Die Liste der Niederlagen
Er bezieht eine einfache Unterkunft bei Perlassis Mitarbeiter und begegnet diesem zunächst distanziert und unaufrichtig. Doch wie so manches misslingt ihm auch sein Versuch, zum unangenehmen Zeitgenossen zu mutieren. Anhand von Rückblenden in Araoz´ Vergangenheit und mittels der Dialoge mit dem vermeintlichen Angestellten Perlassis erfahren wir als Leser mehr und mehr über den Suchenden, dessen Angewohnheit, eine Liste seiner Niederlagen zu führen, nur einer von vielen Ticks ist. Der Fußball im Allgemeinen und eine lange zurückliegende Spielsituation im Speziellen hatten anscheinend großen Einfluss auf sein Leben. Nach und nach kommt er den Ursachen der ihn so prägenden Ereignisse näher. Gleichzeitig beginnt er langsam, sich seiner Lebensrealität zu stellen und sich mit den Verletzungen der Vergangenheit auseinanderzusetzen.
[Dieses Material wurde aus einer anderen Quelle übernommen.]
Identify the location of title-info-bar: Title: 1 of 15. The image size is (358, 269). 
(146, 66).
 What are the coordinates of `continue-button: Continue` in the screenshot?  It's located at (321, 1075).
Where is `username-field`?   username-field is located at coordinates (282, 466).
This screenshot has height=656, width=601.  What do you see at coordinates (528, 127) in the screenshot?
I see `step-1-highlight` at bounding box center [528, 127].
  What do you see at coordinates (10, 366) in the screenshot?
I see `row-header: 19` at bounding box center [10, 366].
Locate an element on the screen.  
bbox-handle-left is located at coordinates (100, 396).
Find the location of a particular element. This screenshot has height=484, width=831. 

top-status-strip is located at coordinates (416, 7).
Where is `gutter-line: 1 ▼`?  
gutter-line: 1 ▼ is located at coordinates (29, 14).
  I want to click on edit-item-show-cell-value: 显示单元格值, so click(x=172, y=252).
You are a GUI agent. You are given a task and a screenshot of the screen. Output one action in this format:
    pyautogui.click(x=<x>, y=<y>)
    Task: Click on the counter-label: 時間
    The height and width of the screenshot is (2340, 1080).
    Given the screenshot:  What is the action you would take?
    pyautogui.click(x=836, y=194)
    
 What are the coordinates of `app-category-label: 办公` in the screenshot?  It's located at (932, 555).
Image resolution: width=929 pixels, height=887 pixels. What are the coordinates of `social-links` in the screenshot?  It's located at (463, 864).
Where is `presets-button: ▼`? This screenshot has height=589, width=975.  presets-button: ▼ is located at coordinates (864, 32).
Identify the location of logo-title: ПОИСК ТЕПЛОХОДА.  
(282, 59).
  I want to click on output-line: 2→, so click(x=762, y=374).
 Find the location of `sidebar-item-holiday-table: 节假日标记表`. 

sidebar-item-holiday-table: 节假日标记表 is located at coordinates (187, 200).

Sacheri, dessen Fußball-Buch „Die Hand Gottes und andere Tangos“ bereits in höchsten Tönen gelobt wurde, mutiert für Kritiker schon zum „Maradona der Literatur.“ Die Hand Gottes braucht er dabei freilich nicht, verfügt er doch über einen ausgezeichneten Stil und die Gabe, einen ruhigen, weitgehend unspektakulären Plot wirkungsvoll zur Geltung zu bringen. „Warten auf Perlassi“ ist ein kluges Buch, dessen Genuss beileibe keine Affinität zum Fußball voraussetzt. Ist der Fußball doch nur ein mögliches Modell, die Realität des Lebens begreiflich zu machen. Auf die Liste meiner „Niederlagen“ schreib ich nun, das Debut dieses Autors nicht gelesen zu haben. Und dann gilt das Motto: „Warten auf Sacheri.“ Mehr davon!